If you’re over 40 you can skip this first paragraph; you lived it. Microsoft grew rich and powerful by selling an expensive operating system (OS) that ran on cheap computers that other companies made and sold. Apple bet on a free operating system that ran on expensive computers it built and sold.

To this day, the norm for Microsoft customers is that operating system upgrades cost, and Apple users get free updates, even major new releases.

Over the last eight weeks millions have migrated to High Sierra, the latest incarnation of the Mac OS. In theory, it’s a minor step up from its predecessor Sierra, but it’s minor step-ups like this that remind Mac users that their hardware was worth the price.

As good as Apple is at glitz and hoopla, High Sierra’s most important new feature is invisible, one for the techies.

The most important software on a computer is its file system. Every time a system, program or data file is opened, run, changed, copied, moved, compressed, saved, deleted or encrypted, it’s the file system doing the work.

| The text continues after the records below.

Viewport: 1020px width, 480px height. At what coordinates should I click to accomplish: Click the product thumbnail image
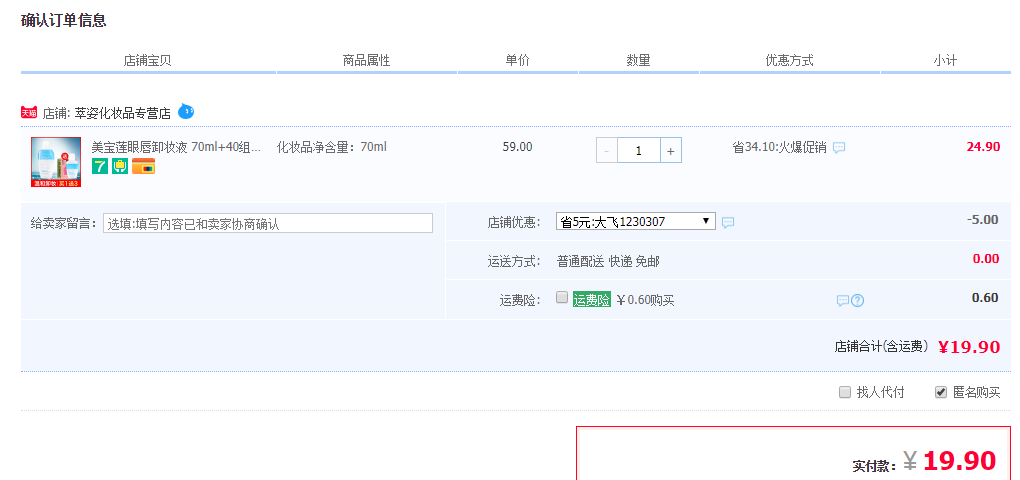point(56,162)
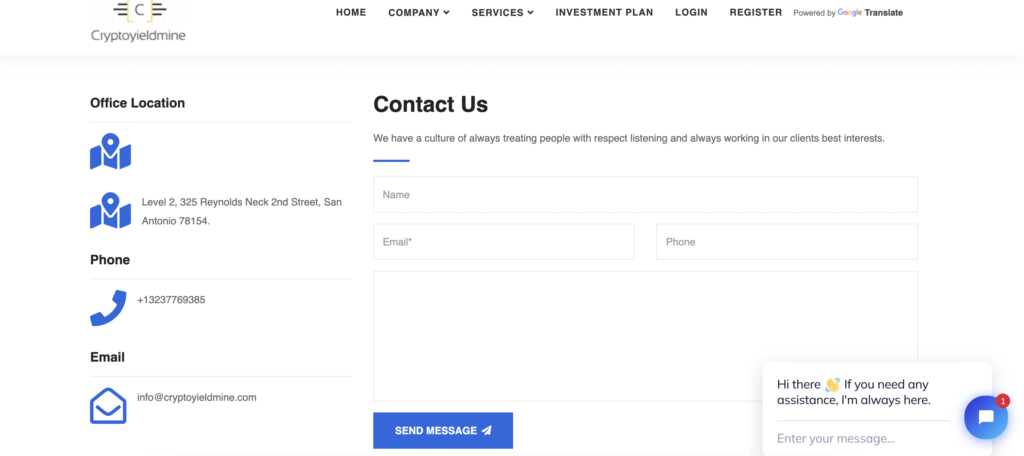The image size is (1024, 456).
Task: Click the Cryptoyieldmine logo
Action: coord(138,22)
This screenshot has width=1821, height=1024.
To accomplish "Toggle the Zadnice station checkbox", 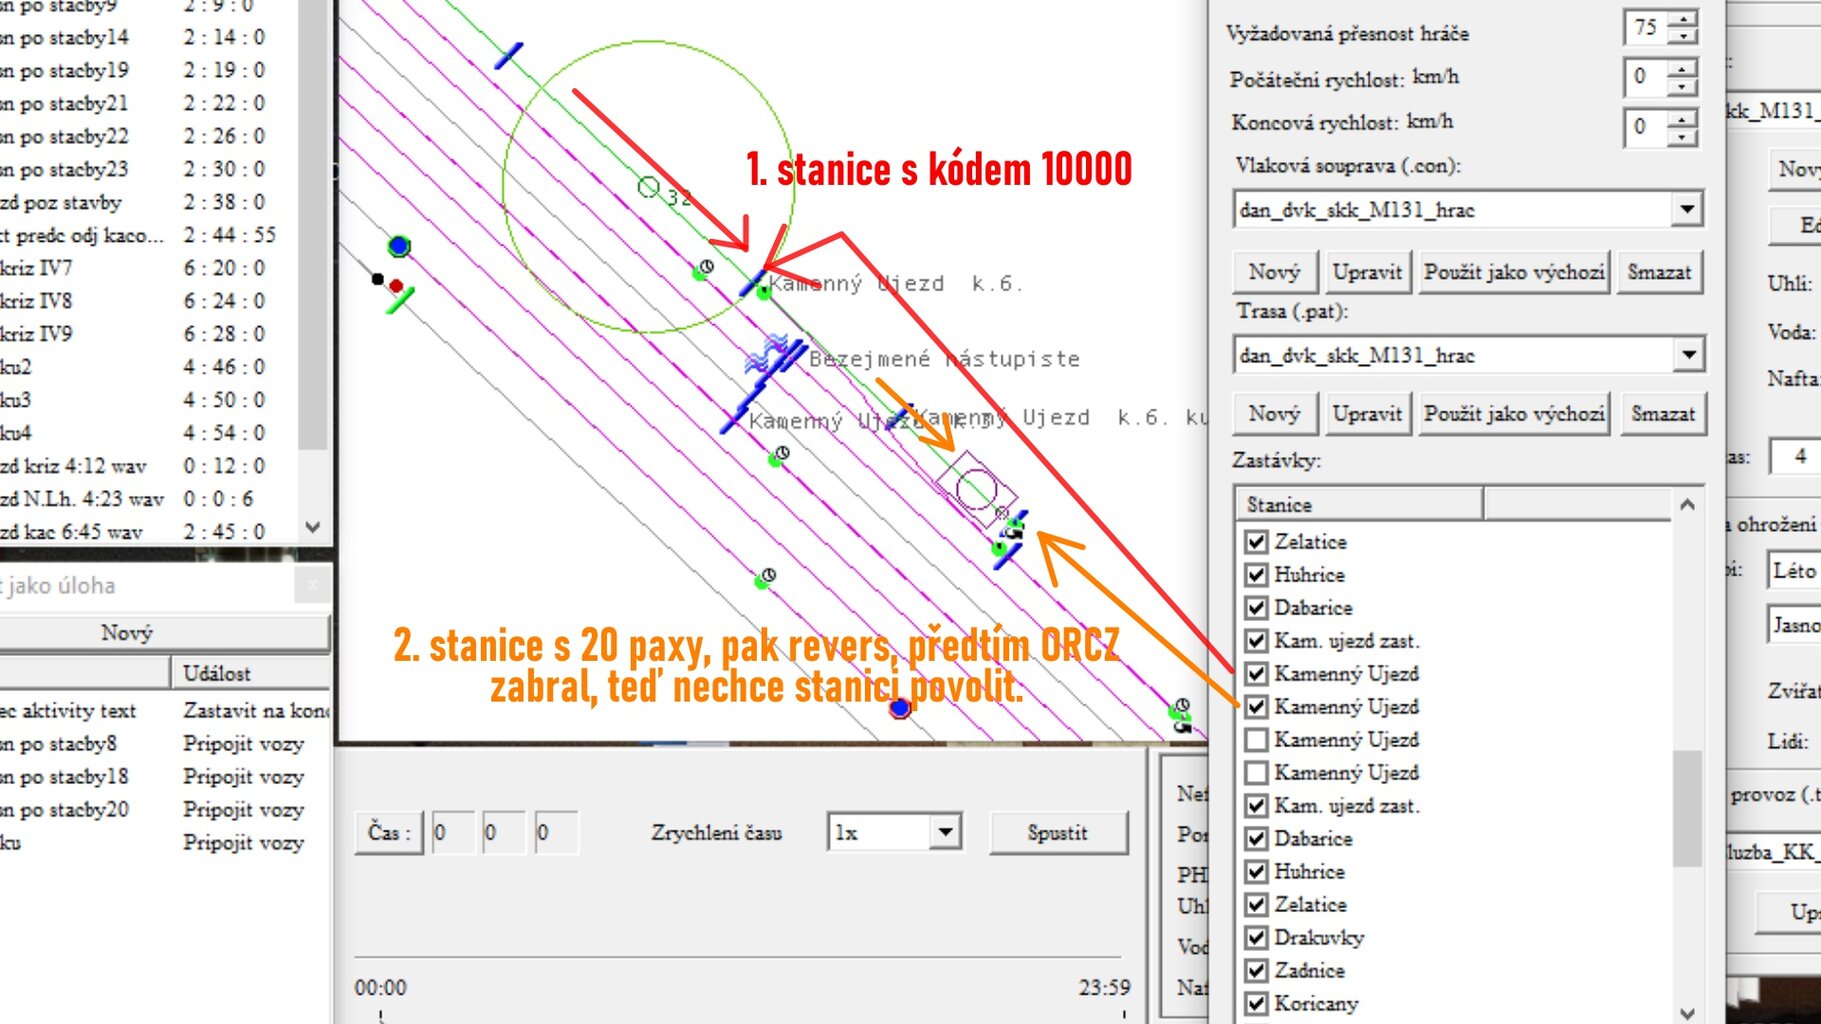I will point(1257,971).
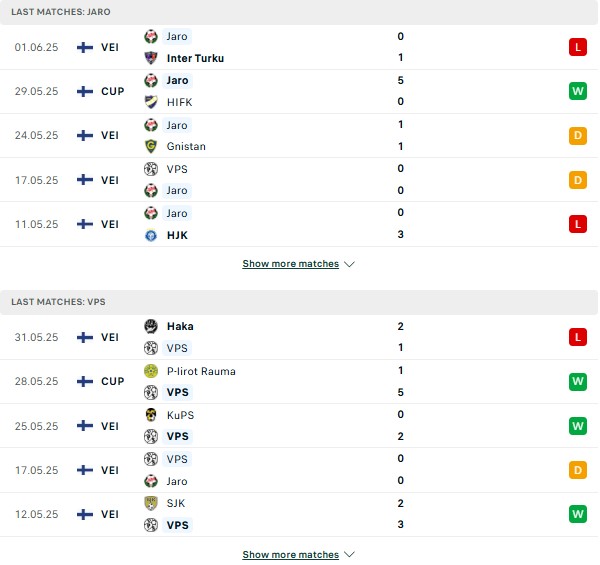Select the CUP label on the 28.05.25 match
Image resolution: width=600 pixels, height=565 pixels.
pyautogui.click(x=112, y=381)
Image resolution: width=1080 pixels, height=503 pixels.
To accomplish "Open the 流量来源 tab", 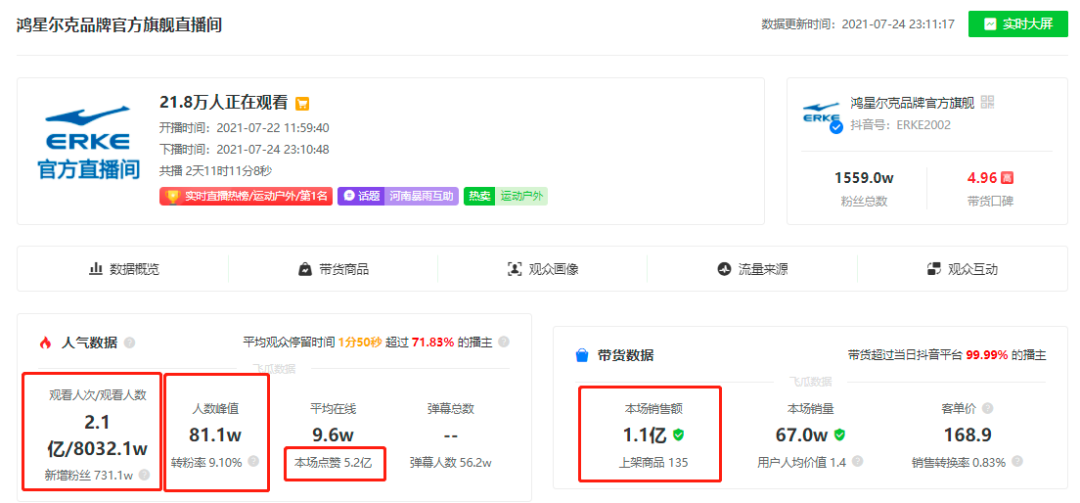I will click(x=752, y=269).
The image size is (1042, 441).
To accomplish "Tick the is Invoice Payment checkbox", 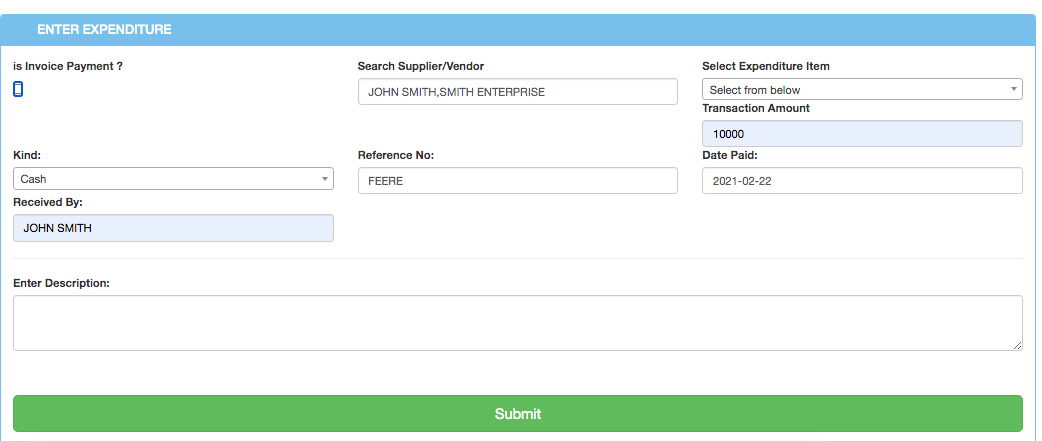I will tap(18, 89).
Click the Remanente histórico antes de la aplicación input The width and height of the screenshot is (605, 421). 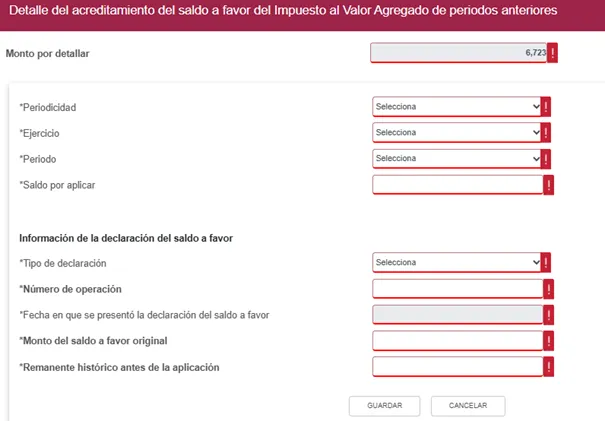pyautogui.click(x=458, y=367)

High Sierra introduces an all-new system designed for solid state drives, because they’re the future.

Generational change

For nearly 20 years, Macs have relied on HFS+, a file system developed for spinning hard drives, and it has served us well. But it doesn’t handle solid state drives like the ones in MacBooks well. So Apple bit the bullet and rewrote it from the ground up.

In short, APFS (Apple File System) works faster, it’s more stable, more secure and it can do some really clever tricks.

One of our favourites is that you can save and modify an apparent duplicate of a file, but the OS is actually just tracking the differences between old and new, which take up much less disk space than an entire second copy. If you’re editing large files like video and like to save versions regularly this can save huge amounts of storage.

But closing the hood on the file system, there’s still plenty to see in High Sierra. Who hasn’t cursed auto-play, where a new tab in your web browser starts playing an embedded video uninvited?

Safari can now suppress that boorish behaviour, across the board or on a site-by-site basis.

Thwarting invasive ads

Safari can also stop advertisers stalking you as you move between websites. A couple of years ago, with a family trip to sunny Queensland coming up, we naively ordered a new swimsuit online for the beloved. It was a couple of months before bikini babes stopped popping up every time we used the browser, including during client presentations.

Thanks to the new Safari, you can check out a new Chardonnay release without being pounded by booze ads for weeks to come.

You can now turn on Safari’s Reader mode permanently for a website. Reader doesn’t work for all pages, but when it does pop-ups, videos, ads and sponsored content links are stripped out, leaving just the text you’re really interested in.

Right clicking in the page address window near top of screen now offers an option to use Reader mode for that site, whenever it’s available.

iCloud advances

iCloud has taken a small but welcome step towards morphing into a collaboration tool. It’s now possible to share a single file with another iCloud user, using a link-sharing option called Add People.

Depending on permissions you set, your collaborator can view or even edit the file in place. The feature is miles short of a full workgroup cloud service like Dropbox or Google Drive – it can’t even handle sharing at the folder level – but it’s still very handy.

Apple’s mail client – that would be Mail – has a new option to fall in love with. In full-screen mode, when you open an incoming message or a window to compose new outgoing mail it defaults to a split screen display. In one section of the screen you can still navigate around your other mailboxes and messages. In the other you read or work on the one you’ve selected.

With most mail programs you can either work on a new message or navigate and read others. Being able to do both at the same time makes great sense. You can disable the feature in Preferences if it doesn’t appeal.

With dozens of other nice tweaks and a price tag of free, High Sierra proves you shouldn’t look a gift OS in the mouth.